Amal Karaouaoui of Morocco addressed the need to keep the focus on HIV prevention in the region on the populations that need it most. She commenced her talk by emphasising that homosexuality and sex workers form part of the “forbidden zone”, but hoped that the challenge of HIV will permit an opportunity to break the silence on these topics. Karaouaoui illuminated the excluded plight of female sex workers in Oman, who had limited access to information and to social, judicial, and health services. MSM, hidden by a “thick” silence, were stigmatised and marginalised, and faced barriers to accessing health care. Karaouaoui emphasised that a successful response in these communities would need to be highly tailored. In Algeria, community outreach programmes involving these groups had been initiated. In the Sudan, outreach workers had been able to achieve some success in dispensing information, and Karaouiaoui felt that, in fact, outreach workers held the “keys to the region” and made an appeal to other countries in the region to follow their lead in reaching out to the affected communities. It is difficult, she said, but it is possible and feasible.
Nawel Lahouel of Algeria finished the session with an emphasis on the importance of involving PLWHA as key actors to achieve universal access in MENA. She highlighted the Algerian Declaration, formulated during a regional meeting of PLWHAs in 2005, as an important reference point for regional PLWHAs, bringing them together despite different languages, cultures and religions. She emphasised the need for PLWHAs to be included in every level of the national response to HIV. She finished by saying that she hoped that things would change in her region, and that PLWHAs there wanted to be able to live like PLWHAs did elsewhere.

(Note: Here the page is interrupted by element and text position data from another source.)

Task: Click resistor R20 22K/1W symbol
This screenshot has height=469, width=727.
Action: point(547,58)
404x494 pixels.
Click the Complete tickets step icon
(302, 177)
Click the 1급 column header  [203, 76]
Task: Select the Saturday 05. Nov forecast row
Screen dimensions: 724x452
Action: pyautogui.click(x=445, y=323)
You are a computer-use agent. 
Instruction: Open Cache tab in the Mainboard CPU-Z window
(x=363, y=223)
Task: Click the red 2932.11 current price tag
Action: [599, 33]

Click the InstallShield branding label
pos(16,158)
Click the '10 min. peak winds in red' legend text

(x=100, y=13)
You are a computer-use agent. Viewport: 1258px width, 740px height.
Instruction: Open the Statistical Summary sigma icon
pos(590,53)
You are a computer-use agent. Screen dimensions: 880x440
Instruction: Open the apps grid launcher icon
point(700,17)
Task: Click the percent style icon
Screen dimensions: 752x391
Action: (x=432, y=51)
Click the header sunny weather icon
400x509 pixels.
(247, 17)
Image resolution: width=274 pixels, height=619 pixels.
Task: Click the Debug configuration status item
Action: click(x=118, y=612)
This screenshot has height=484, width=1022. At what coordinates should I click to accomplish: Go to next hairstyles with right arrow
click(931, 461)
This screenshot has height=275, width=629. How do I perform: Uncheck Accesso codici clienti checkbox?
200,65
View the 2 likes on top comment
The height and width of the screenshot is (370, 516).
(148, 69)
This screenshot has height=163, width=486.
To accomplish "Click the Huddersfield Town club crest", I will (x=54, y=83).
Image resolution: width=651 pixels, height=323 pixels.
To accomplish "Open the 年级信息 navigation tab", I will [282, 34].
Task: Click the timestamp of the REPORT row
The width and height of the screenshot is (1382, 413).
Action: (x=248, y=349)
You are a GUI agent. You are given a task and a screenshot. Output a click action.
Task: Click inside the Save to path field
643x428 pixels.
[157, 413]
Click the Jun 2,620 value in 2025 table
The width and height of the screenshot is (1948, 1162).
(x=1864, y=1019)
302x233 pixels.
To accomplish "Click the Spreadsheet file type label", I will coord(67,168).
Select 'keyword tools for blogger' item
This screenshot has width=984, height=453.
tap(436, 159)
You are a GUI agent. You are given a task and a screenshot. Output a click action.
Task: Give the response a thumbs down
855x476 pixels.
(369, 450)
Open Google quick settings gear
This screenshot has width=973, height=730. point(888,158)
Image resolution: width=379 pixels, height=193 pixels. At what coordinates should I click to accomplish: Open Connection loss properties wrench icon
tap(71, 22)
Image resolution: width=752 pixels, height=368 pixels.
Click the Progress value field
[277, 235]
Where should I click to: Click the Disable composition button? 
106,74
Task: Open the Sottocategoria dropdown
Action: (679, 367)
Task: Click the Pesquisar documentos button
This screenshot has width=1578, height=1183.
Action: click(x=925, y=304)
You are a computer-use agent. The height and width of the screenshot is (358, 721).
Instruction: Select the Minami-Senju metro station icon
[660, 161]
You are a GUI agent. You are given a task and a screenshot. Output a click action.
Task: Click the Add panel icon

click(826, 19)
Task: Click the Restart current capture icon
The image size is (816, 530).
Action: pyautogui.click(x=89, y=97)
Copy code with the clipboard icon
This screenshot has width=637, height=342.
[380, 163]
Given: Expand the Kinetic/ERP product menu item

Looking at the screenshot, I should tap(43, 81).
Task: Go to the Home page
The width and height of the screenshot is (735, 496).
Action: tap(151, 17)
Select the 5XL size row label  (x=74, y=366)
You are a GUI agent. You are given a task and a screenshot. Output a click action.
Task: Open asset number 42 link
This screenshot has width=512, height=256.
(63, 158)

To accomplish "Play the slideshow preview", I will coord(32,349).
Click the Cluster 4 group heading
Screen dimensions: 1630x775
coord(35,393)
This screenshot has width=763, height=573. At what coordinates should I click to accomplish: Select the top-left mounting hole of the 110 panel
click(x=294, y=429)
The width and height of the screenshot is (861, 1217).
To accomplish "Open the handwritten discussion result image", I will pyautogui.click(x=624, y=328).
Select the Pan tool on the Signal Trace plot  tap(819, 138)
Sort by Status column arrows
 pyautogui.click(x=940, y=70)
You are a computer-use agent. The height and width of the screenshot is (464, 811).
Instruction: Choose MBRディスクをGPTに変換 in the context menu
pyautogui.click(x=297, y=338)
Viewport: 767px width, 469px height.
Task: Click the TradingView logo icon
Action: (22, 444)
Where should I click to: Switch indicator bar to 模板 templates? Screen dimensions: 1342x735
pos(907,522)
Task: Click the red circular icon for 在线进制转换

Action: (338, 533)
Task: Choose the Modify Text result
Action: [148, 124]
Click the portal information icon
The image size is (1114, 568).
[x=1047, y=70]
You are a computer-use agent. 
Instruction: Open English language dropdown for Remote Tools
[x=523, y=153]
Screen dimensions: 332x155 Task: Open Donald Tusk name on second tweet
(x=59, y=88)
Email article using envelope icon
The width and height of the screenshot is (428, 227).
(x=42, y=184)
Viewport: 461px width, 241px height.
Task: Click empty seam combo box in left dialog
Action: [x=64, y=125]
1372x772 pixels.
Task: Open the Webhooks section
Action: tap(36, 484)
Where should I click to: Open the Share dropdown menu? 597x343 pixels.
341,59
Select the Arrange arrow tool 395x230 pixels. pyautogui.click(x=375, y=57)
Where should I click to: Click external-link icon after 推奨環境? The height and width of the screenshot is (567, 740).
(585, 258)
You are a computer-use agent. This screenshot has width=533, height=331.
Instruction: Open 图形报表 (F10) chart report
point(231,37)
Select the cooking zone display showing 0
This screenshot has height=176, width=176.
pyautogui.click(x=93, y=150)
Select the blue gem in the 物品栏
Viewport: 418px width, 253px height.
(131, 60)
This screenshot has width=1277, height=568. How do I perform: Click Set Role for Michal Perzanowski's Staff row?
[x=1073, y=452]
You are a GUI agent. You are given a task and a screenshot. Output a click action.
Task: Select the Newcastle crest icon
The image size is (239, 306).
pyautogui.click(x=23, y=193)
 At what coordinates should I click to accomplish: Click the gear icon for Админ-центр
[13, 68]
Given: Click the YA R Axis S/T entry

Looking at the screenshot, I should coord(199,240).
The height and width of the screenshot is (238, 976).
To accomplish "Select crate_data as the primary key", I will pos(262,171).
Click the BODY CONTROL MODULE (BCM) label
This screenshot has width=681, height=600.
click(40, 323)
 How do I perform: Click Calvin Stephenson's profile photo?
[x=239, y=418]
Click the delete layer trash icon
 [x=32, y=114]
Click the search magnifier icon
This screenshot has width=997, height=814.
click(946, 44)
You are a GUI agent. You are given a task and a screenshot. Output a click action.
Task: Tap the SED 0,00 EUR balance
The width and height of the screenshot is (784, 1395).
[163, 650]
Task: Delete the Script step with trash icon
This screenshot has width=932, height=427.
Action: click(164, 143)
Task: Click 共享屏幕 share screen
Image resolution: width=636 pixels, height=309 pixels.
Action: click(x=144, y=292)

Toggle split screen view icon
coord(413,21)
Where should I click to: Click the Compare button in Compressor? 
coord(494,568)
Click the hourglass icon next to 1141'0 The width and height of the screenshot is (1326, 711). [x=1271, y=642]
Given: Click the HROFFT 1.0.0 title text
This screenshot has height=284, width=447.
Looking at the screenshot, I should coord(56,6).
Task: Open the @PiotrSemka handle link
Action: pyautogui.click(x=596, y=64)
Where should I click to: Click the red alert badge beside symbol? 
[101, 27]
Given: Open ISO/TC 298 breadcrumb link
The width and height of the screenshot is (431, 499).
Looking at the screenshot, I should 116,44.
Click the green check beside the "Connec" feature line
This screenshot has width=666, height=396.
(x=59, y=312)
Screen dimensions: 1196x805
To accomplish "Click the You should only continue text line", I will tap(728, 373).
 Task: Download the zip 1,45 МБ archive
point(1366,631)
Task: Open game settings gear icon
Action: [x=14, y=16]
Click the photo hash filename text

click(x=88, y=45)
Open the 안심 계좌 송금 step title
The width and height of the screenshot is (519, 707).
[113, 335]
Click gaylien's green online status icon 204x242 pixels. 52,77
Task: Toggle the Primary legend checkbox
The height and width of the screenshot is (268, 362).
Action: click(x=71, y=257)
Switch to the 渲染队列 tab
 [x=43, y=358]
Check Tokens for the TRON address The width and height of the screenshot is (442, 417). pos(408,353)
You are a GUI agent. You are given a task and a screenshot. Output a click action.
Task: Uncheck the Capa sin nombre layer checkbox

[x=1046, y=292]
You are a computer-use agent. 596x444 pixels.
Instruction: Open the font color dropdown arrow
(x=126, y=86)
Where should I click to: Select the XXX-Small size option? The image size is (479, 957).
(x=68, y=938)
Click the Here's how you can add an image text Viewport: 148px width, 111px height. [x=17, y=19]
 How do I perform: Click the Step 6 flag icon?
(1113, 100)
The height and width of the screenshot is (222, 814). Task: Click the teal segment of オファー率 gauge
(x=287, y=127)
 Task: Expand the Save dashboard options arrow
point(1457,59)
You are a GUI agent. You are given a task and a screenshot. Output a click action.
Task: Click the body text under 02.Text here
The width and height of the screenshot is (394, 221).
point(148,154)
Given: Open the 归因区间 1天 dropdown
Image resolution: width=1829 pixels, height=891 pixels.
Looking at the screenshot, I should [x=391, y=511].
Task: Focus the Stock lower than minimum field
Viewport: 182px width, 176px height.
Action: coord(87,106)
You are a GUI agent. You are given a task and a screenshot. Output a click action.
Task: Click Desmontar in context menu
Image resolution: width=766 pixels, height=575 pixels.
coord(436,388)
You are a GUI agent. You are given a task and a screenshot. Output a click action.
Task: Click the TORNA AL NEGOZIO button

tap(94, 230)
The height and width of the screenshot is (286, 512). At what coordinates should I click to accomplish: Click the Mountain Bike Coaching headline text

One audience member applauded the panelists for their work, but questioned how, if 7 of the region’s countries maintain the death penalty for MSM, they could expect to achieve a successful response to HIV with this population. Another audience member pointed out that none of the presentations mentioned youth as a vulnerable population, or sought to involve them in the response – a point which other audience members re-emphasised. Tawil answered that the very good questions that the audience had raised should be answered by the region’s governments, with NGOs and international organisations like the UN providing a platform for discussion. He acknowledged that the situation facing MSM in such a repressive environment was probably the most serious and the most difficult to resolve. He suggested that a policy dialogue needed to happen with governments, but that “we are at the beginning of the road”. Karaouaoui reiterated that she felt that community outreach work with multi-sectorial support was the best solution in reaching marginalised populations in repressive regimes. She went further by saying that outreach work would only work well if it was linked to good testing and health care services.